Definitivamente quel che mi propongono è una religione, munita di sacerdotesse e preti, paternalisti e in posa da crociata, che nei gironi dell’inferno rinchiudono le donne che non seguono il loro schema mentale e non obbediscono alle loro leggi moraliste, sovradeterminanti e autoritarie.
Così è diventato necessario, fondamentale, urgente, che ciascun@ si riappropri della propria lotta ed è quel partire da se’, che alcune mistificando dicono dovrebbe rivolgersi ancora in direzione di quell’imposizione normativa, che va recuperato.
Innanzitutto ci sono io, il mio sentire, quel che a me serve per emanciparmi. C’è la mia idea di società che può non coincidere con la tua e in tutto ciò mi serve battere forte i pugni sul tavolo per farmi sentire e dirti che la mia autodeterminazione non può essere calpestata, violata, compromessa. Non mi interessa se la tua scusa ignobile è che mi ritieni comunque vittima, anche se poi mi chiami stronza, di un male superiore che sarebbe il maschio, salvo poi glissare se ti dico che il mio nemico è il capitale.
Almeno attribuiscimi la capacità di decidere per me senza che si ritenga io sia vittima o complice di alcunché. Le donne non sono tutte uguali. Il bene non risiede solo dove dici tu e tu non puoi parlare al posto di nessuna che ha già una voce autodeterminata che va semplicemente presa, sostenuta, ascoltata e veicolata.

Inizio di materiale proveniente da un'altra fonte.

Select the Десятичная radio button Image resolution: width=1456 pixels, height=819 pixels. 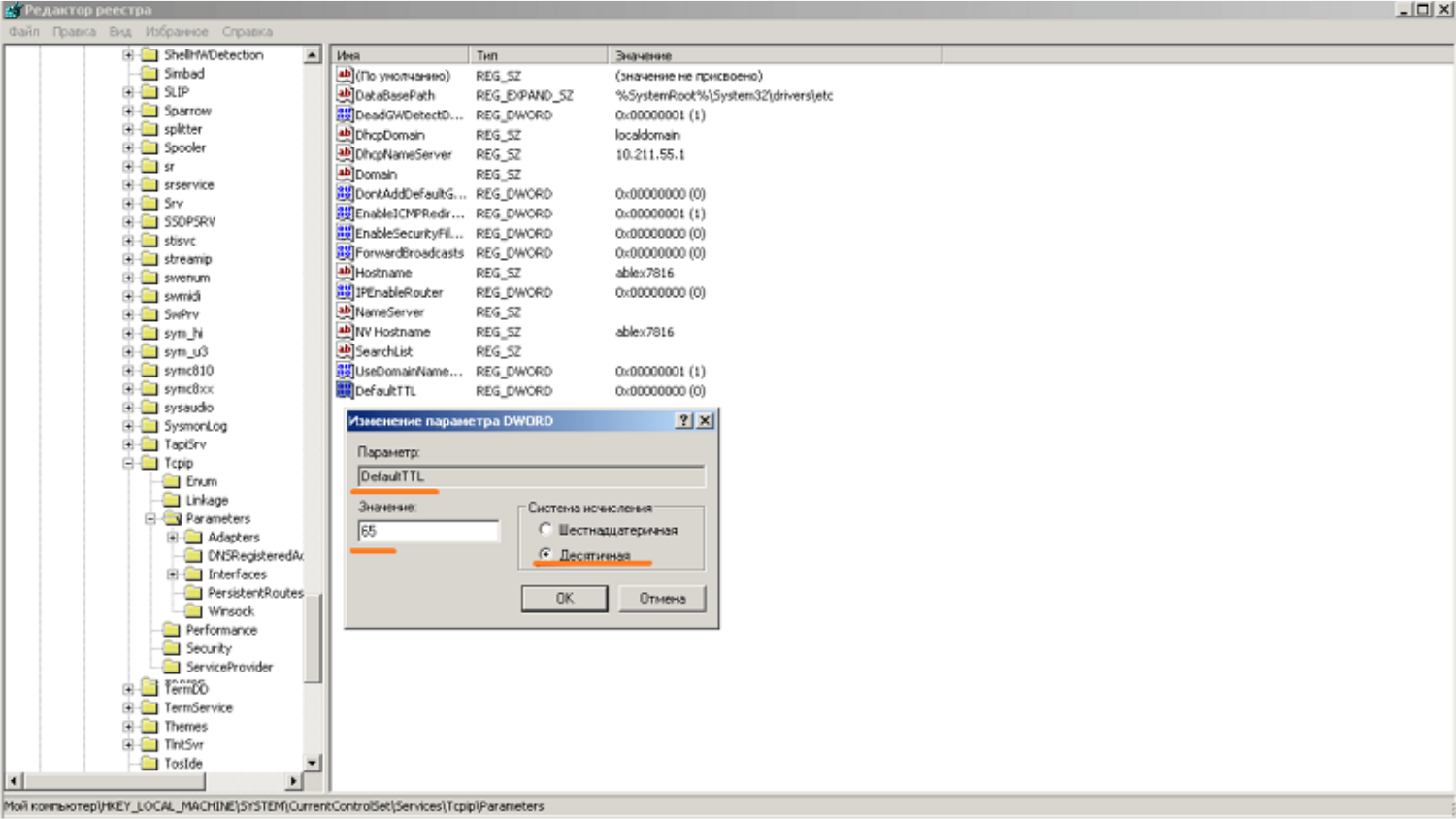click(x=546, y=554)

Se non sei in grado di fare questo, se tutto quel che sai fare è crocifiggere e scomunicare, evangelizzare e moralizzare tutte quelle che non ti somigliano, allora capirai bene perché io mi sto difendendo e sto riaffermando quel che sono, quel che penso, quel che io voglio per me.
Se tutto quel che fai è limitarmi, censurarmi, tu sei come quella del movimento per la vita che tra ricatti e sensi di colpa vuole farmi intendere che per il mio bene dovrei pensarla come te. Sei una arrogante, presuntuosa, integralista, una maestrina con la quale non ho nulla a che spartire, perché innanzitutto, dall’alto del tuo pulpito tu non ascolti, non ti metti in relazione, e tutto quel che intendi fare è lasciare che prevalga la tua opinione sulla mia con metodi fascisti o stalinisti, facendoti scudo di un branco, un sovrannumero di utenti, una riunione in cui deliberi che sarebbe quella la linea imposta.
Il mondo sta qui fuori, ricordalo, e mentre tu proclami il perchè e il percome della tua religione ci riappropriamo del femminismo e lo rendiamo di nuovo area laica e antiautoritaria.
Orgogliosamente femminista, io sono e fui. Orgogliosamente femminista, io resto.
—>>>Dedicato a quell* che mi vogliono “aggiustare”.